Football the game we know now however really started to take shape when the public school system introduced it into their individual programmes as the it was seen as beneficial to the youngsters for it’s fitness, team work and promotion of pro active and sporting behaviour.  Both Oxford and Cambridge Universities having been playing since the fourteenth century but it wasn’t until Eton in 1815 that the first written codes appeared where rules were pronounced and a real consistent game by game structure was introduced, this was however internal to the college itself and other codes started to appear thereafter such as Alderham school in 1825 which was largely based on previous versions but tweaked maybe to give the advantage to the home team on such occasions as an exhibition match between rival schools. 

At Rugby school in 1823 playing a game of football William Webb Ellis sat on a football, misshaped it, picked it up and ran with it to the opponent’s goal and became the defining moment in separation of Football and Rugby.
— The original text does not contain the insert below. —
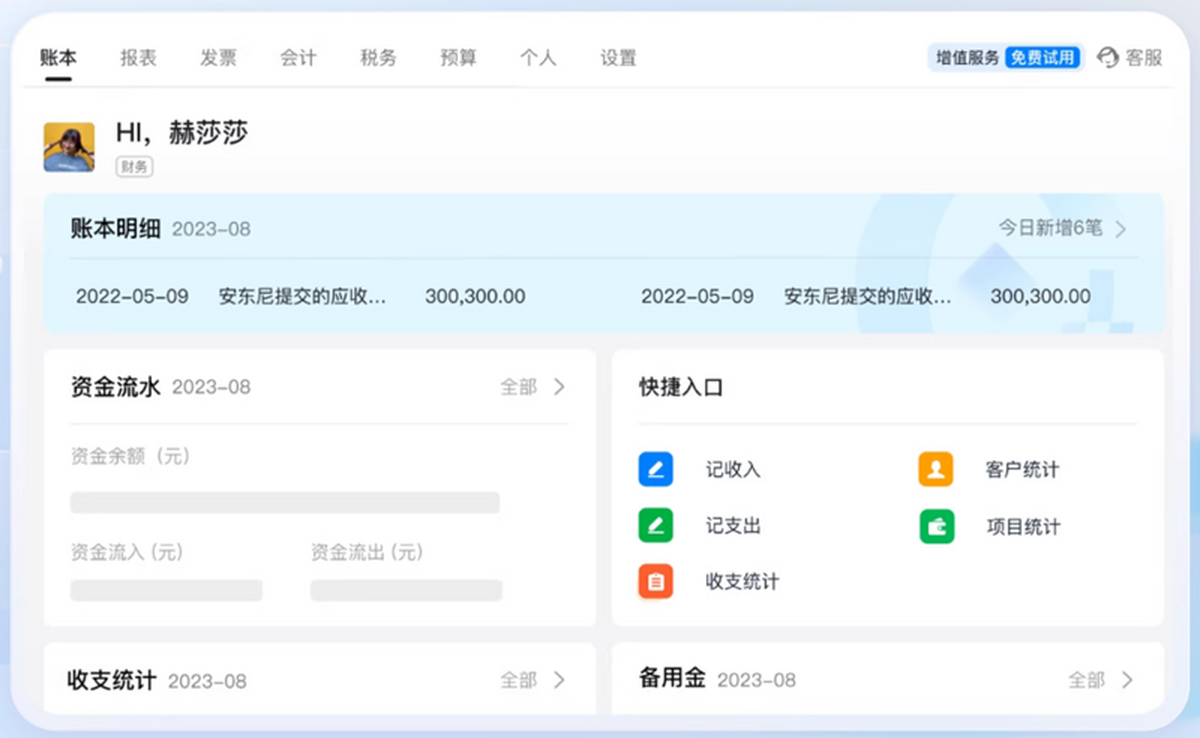Open first 安东尼提交的应收 ledger entry
The height and width of the screenshot is (738, 1200).
click(302, 296)
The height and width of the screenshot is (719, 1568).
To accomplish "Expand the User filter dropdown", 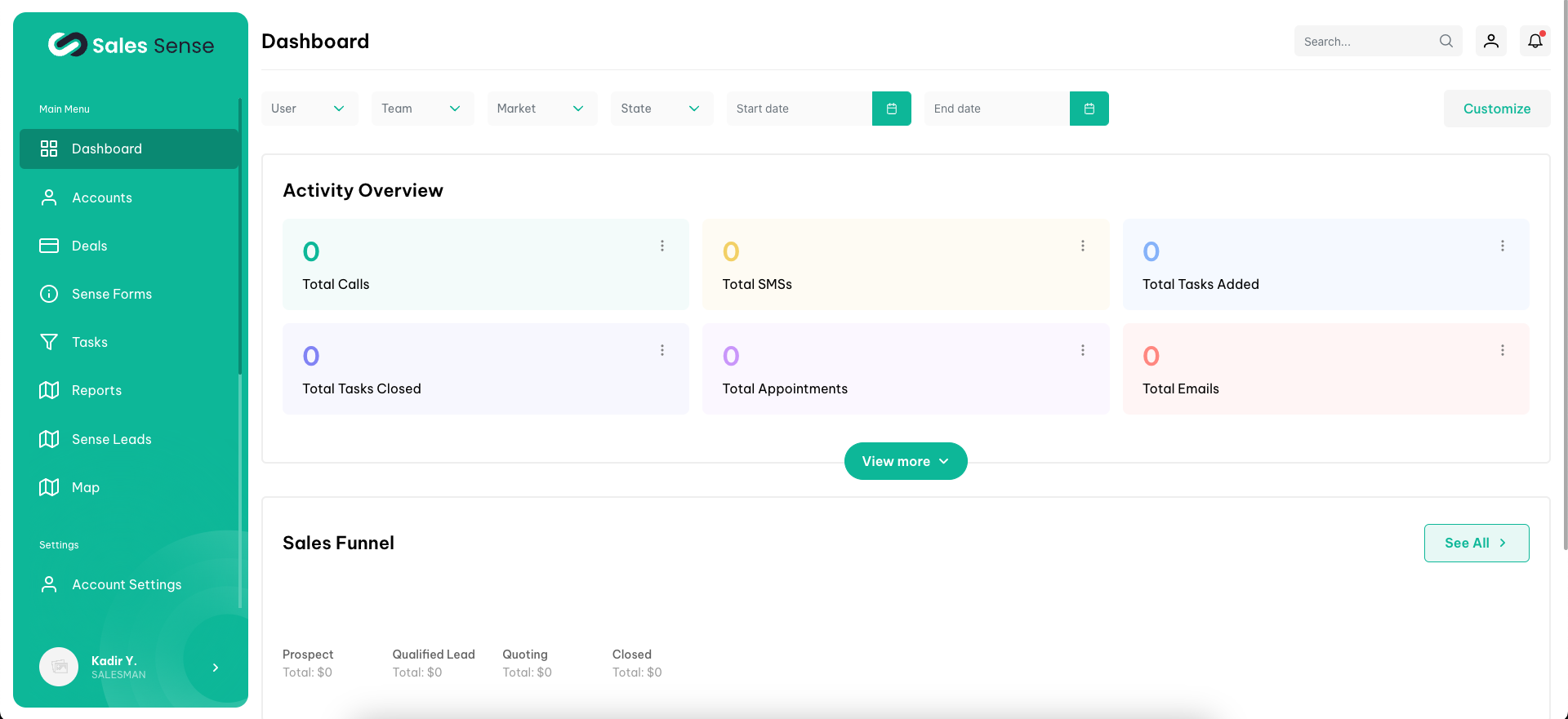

The Cambridge rules in 1848 saw for the first time a set of rules, which were uniformly agreed, by a set of schools in the south of England.  The Sheffield rules only a few years later saw a similar cartel in the north, these rules included free kicks, corner kicks, throw-ins and added inclusion of crossbars.

The pace of growth in football saw a real explosion in participation and watching of games occurred half way through the nineteenth century when the factory workers act of 1850 was passed, before this act the working classes and their children were expected to work 6 days a week for 12 hours a day. Leaving little time for any recreational activity, what the act provided after 1850 was a half-day working on Saturdays finishing at 2pm for the first time young men had the opportunity to enjoy free time in the afternoon and was the driving force behind the popular Saturday 3pm kick off time which lasted nearly 150 years before live television coverage demanded staggered match times. 

The introduction of the railways was also a key factor in this incredible growth in football’s market as teams from further away from each other now had the potential to play games on a regular basis and fans can come and watch.  This is how football became the sport played by and watched by the workingman.

In 1857 Sheffield Football Club was born, this is now considered the world oldest football club.

It wasn’t until October 26th 1863, at the Freemasons Tavern (now arms), 13 teams from the London area sat the first set of 6 meetings trying to combine all the codes and rules that teams The Football Association (FA) was born.